Aim of the task
Duplicate the lines starting at the one containing "At what coordinates should I click to accomplish: Click the" and ending at the end of the records.

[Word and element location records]
++++++++
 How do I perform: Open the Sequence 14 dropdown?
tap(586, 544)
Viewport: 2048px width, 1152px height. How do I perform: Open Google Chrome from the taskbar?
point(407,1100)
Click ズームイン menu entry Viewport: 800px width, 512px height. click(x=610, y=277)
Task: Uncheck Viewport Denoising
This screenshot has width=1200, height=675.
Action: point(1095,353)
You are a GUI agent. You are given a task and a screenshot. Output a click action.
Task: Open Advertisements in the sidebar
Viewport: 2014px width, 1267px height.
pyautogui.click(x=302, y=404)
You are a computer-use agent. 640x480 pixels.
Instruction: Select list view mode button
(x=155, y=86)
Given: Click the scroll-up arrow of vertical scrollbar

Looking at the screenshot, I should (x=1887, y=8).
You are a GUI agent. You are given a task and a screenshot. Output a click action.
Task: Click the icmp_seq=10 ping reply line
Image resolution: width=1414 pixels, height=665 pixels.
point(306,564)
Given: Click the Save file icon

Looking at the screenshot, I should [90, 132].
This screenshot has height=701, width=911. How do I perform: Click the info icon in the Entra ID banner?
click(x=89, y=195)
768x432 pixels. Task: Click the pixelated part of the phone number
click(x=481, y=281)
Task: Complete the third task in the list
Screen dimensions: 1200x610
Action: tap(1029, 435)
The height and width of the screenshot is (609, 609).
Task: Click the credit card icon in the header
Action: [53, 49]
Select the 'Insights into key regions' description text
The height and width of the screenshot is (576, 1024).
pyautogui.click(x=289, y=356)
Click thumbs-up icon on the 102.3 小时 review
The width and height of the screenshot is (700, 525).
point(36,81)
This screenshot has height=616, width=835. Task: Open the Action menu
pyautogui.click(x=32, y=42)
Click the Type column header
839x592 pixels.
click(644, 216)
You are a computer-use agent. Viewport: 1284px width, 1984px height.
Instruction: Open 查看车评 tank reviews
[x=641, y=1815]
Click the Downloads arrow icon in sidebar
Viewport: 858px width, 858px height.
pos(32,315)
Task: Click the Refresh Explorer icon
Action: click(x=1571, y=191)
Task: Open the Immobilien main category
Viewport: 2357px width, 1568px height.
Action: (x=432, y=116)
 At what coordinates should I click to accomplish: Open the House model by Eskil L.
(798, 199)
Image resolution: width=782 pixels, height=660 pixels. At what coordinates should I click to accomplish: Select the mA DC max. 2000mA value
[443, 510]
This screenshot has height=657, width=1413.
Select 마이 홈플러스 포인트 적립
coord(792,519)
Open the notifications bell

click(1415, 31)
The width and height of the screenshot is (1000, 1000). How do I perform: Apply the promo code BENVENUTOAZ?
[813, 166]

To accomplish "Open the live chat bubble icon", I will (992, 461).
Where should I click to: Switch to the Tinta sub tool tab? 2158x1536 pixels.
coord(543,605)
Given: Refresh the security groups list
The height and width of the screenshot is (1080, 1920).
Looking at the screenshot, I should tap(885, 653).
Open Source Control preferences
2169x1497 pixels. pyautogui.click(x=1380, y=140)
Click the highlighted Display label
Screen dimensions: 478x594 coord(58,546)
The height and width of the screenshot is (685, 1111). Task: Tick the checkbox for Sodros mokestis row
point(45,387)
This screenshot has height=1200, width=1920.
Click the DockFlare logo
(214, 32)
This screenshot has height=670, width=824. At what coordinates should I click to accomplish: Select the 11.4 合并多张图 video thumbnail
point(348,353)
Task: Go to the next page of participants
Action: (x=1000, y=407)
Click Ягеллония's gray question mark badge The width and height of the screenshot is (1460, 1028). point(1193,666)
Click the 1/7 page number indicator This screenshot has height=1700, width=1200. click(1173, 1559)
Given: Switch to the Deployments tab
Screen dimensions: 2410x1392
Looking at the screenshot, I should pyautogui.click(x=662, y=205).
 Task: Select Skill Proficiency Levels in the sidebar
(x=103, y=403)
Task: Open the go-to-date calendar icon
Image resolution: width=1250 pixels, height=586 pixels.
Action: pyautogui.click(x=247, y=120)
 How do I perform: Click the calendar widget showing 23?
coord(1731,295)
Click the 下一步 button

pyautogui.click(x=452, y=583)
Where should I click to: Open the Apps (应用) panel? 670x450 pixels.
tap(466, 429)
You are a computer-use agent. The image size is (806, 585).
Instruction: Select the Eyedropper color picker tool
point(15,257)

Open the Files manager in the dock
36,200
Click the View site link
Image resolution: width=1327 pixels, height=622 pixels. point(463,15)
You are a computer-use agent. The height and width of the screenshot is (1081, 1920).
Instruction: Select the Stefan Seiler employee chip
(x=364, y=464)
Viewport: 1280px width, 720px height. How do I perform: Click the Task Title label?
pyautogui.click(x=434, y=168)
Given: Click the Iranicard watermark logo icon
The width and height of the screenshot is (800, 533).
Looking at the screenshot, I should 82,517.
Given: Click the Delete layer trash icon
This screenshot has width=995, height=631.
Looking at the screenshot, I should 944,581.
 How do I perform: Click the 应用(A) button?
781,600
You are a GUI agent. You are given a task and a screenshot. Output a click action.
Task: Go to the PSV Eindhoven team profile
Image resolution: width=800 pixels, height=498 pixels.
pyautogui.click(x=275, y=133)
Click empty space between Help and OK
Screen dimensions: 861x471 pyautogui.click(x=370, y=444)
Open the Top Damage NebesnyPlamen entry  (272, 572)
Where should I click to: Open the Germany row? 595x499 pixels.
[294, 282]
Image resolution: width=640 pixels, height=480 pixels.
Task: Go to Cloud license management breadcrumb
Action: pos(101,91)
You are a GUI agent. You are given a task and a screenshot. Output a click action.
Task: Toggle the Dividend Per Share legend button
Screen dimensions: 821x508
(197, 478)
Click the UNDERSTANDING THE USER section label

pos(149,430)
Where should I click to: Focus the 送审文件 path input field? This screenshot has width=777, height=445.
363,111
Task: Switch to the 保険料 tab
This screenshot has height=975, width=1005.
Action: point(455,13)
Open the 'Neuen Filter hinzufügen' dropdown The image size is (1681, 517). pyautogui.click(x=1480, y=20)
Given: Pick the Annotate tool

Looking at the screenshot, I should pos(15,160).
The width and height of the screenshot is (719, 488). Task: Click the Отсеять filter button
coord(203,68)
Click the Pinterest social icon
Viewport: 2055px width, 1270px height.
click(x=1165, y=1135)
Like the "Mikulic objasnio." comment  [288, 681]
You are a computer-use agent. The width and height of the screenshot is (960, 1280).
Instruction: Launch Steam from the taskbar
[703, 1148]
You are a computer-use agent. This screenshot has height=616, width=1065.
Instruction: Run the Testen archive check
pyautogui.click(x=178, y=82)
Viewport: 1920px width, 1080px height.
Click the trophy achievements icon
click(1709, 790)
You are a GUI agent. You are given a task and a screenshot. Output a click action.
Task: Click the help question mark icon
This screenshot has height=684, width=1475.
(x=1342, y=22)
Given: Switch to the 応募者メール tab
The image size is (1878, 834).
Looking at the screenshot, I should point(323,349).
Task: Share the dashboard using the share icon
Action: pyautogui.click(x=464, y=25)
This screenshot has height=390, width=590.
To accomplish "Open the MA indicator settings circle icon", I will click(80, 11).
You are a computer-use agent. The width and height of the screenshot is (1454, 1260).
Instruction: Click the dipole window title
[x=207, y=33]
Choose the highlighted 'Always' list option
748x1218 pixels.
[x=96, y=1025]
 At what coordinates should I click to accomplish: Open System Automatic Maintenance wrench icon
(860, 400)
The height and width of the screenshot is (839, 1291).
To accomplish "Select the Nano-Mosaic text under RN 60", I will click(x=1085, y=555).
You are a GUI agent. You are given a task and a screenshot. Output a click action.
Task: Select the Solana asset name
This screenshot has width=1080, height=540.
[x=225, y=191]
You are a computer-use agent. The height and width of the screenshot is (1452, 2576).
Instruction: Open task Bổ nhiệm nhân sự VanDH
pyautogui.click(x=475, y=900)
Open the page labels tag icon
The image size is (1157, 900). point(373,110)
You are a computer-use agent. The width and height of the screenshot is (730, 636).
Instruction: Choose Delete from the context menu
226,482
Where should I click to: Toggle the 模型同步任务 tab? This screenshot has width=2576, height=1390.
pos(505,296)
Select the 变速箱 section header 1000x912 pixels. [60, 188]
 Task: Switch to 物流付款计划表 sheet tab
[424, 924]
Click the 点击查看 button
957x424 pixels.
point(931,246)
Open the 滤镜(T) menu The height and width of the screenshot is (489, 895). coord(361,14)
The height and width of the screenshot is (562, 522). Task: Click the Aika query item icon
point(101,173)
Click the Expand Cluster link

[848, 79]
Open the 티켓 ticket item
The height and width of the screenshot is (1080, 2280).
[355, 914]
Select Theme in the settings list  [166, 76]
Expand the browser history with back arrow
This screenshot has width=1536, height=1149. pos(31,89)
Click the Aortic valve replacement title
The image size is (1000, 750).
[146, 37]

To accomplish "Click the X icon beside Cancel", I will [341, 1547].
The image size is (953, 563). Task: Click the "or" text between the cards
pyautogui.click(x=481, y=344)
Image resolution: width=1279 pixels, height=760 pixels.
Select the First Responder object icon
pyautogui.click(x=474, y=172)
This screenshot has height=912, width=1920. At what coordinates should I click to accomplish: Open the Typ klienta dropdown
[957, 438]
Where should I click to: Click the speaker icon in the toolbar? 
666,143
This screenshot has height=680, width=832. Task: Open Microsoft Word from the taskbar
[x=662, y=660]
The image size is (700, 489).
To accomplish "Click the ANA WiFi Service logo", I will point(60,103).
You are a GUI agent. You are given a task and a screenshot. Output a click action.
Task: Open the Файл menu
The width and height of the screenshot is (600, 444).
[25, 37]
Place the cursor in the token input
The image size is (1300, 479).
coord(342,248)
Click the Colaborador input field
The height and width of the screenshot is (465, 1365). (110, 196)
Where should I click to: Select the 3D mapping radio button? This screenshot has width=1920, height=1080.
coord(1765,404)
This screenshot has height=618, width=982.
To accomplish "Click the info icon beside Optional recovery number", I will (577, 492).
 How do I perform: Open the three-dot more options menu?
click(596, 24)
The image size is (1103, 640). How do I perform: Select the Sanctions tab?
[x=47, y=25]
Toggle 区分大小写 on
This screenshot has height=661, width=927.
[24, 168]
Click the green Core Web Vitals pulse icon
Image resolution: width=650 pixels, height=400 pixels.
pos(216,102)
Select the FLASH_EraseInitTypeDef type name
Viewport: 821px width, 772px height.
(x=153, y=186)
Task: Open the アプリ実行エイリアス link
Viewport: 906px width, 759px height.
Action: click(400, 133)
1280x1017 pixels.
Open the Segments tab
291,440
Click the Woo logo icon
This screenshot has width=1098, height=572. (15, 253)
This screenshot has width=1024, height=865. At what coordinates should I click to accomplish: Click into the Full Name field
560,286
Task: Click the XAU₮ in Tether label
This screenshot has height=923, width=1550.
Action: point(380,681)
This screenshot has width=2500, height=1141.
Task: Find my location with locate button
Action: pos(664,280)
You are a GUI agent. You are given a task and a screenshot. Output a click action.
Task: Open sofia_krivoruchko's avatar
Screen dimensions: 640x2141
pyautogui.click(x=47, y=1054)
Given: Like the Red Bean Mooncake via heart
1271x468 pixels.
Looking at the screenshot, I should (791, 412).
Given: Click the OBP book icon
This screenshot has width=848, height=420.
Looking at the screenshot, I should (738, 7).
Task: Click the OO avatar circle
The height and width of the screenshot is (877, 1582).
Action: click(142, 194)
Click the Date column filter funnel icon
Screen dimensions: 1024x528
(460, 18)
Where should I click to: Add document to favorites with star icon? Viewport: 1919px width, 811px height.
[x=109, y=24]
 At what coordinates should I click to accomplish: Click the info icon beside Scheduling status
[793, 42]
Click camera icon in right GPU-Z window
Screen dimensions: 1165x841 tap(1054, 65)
++++++++
Correct result
 At what coordinates should I click to accomplish: Click the info icon beside Scheduling status
[793, 42]
Click camera icon in right GPU-Z window
Screen dimensions: 1165x841 tap(1054, 65)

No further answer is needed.